最近金融業界のリスク管理に使われているVaRに関する論文を読んでいます。
Steps involved in computing Value at Risk are:
1. Mark portfolio to market
2. Create a distribution of portfolio returns
3. Calculate the VaR
Assumptions about financial markets' distributions in these methods are:
1. leptokurtosis- high peaks and "fat tails" compared to Gaussian
2. negatively skewed for equities
3. volatilities tend to cluster, i.e. they are stable in the short run. I am not sure I understand the basis for this assumption
At any rate, VaR is defined to be the maximum amount a financial institution can lose with a probability theta over a given time horizon.
Models discussed in the paper are grouped into "parametric" and "non-parametric" categories. I am not sure what is meant by "parametric", but I assume that the parameter is time. Thus, the max amount which could be lost with a probability of 5% is given for a specific time, and it will differ between times t and t+1.
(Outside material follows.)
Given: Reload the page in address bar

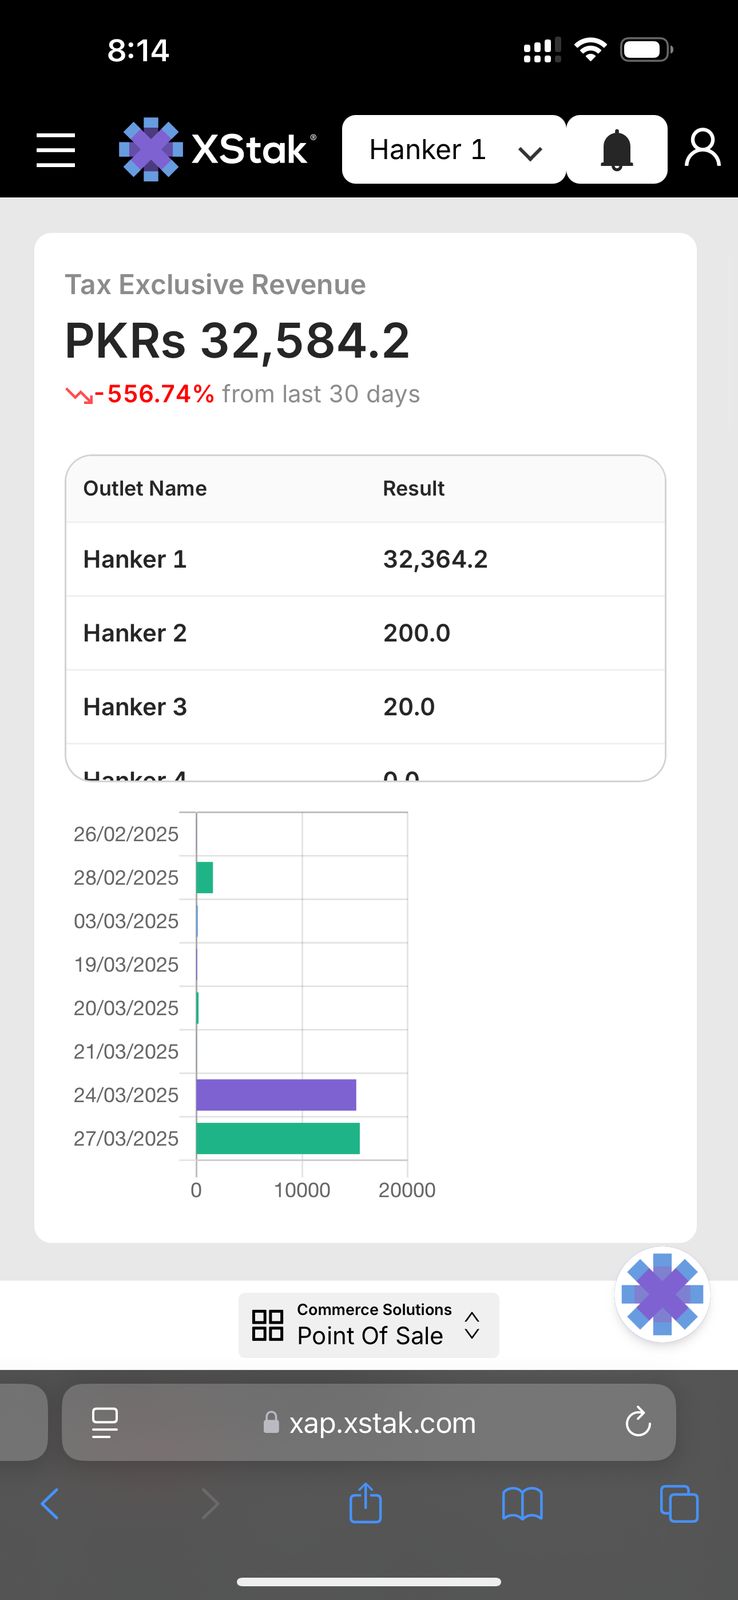Looking at the screenshot, I should coord(637,1422).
One parametric model cited is GARCH. The ARCH in this family of models stands for "autoregressive conditional heteroskedasticity". Heteroskedastic systems are sets of variables with differing variances.
The GARCH equations are:
y(t) = sigma(t)epsilon(t)
sigma^2 = omega + a*y(t-1)^2+b*sigma(t-1)^2
y is the return, sigma is the volatility, and epsilon is the residual. I am not sure what epsilon actually is here. Is it some sort of experimental error? It seems that returns are translated to distributions using a distribution of epsilon. Epsilon is assumed to be normally distributed, so it seems that returns in this case will also be normally distributed. I am not sure how omega, a, or b are chosen. The autoregression seems to be he expression of volatility at t in terms of volatility at t-1.